At some point, someone at Sony realized that Spider-Man is the ideal superhero for advertising whatever the hell you want. Why? Because you can’t see his face, so you don’t have to pay Andrew Garfield to appear in your bizarre dancing Spiderbaby mineral water commercial.
Yes, dancing Spiderbaby. This isn’t the first weird Amazing Spider-Man 2 product tie-in, and it almost certainly won’t be the last.
If you’re familiar with Evian’s “Baby & Me” ads, then the Spiderbaby commercial will make sense, more or less. If not, then you’re going to wind up wondering who signed off on something where Spider-Man dances with a baby clone of himself while shilling bottled water.
Some advice for future Spider-Man advertisers: It’s probably best to avoid things that bring back memories of the dance sequence from Spider-Man 3, i.e. the worst superhero movie since Batman & Robin.

:::

▸ Problem set
A. According to the Spider-Man advertising piece, why is Spider-Man the ideal superhero for advertising? Please answer in one to three sentences.
B. Write a few more sentences that carry on the Spider-Man advertising piece from its final sentence.
The material has no part in any of this.

▸ Provided material

:::

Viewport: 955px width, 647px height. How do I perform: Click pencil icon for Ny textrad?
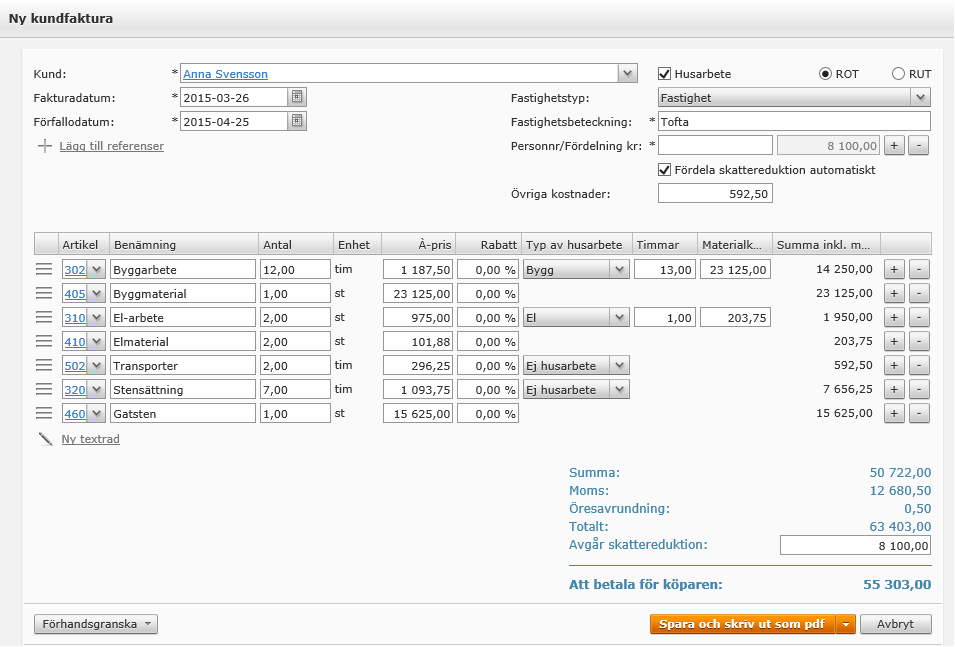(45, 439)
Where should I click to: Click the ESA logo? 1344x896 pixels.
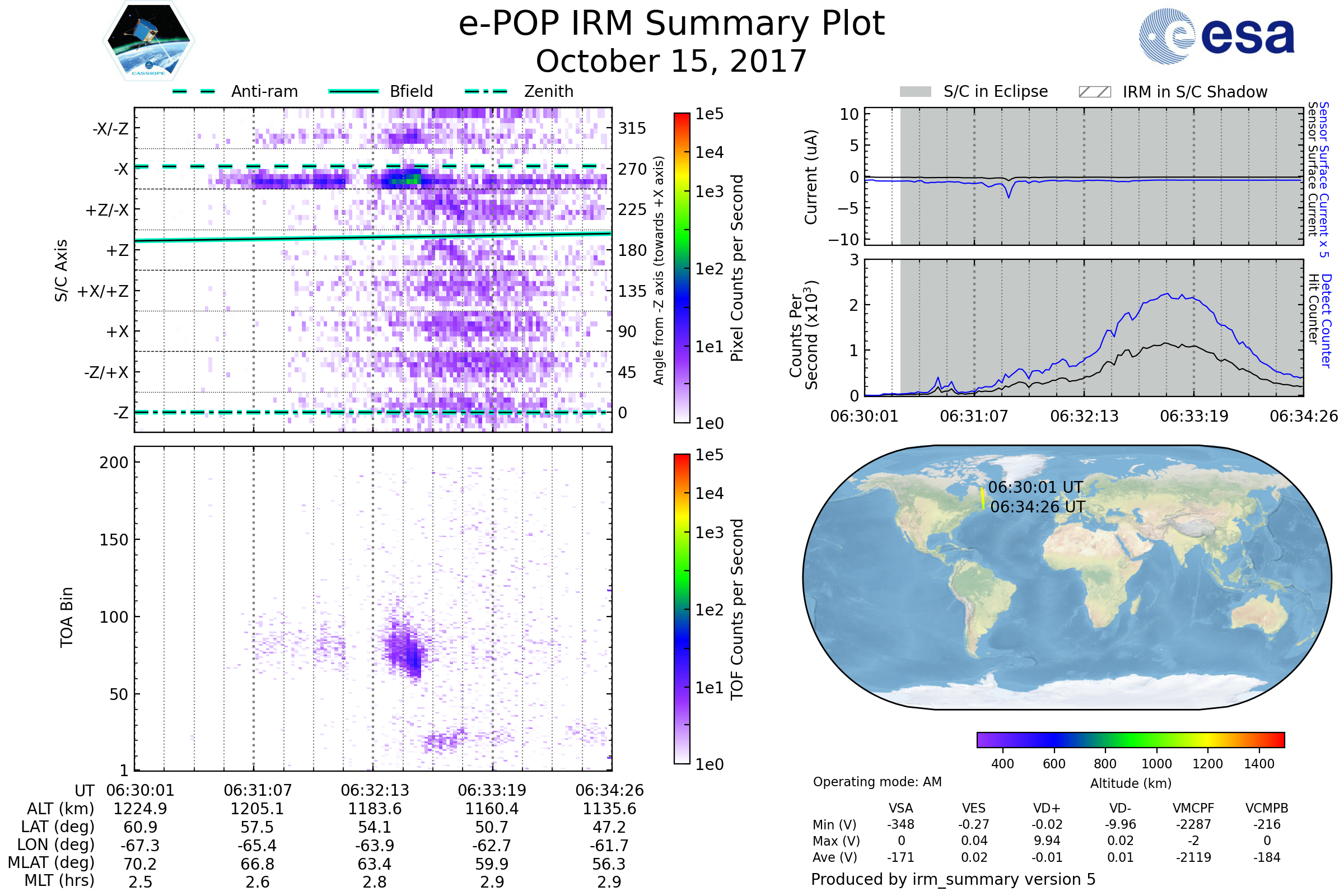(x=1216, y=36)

:::

▸ Expected results
A. Spider-Man's face can't be seen, so advertisers don't need to pay Andrew Garfield to appear in their commercials, such as the dancing Spiderbaby mineral water ad.

B.
Continuing on in the theme of inappropriate product endorsements, Spider-Man also recently starred in an ad for the U.S. Postal Service, along with Marvel mastermind Stan Lee.
Evian and USPS—two brands that the teenage target audience of The Amazing Spider-Man 2 are sure to appreciate. This kind of thing is not helping to promote the illusion that 30-year-old Andrew Garfield is still a convincing choice to play a high school senior. Perhaps he should drink more Evian?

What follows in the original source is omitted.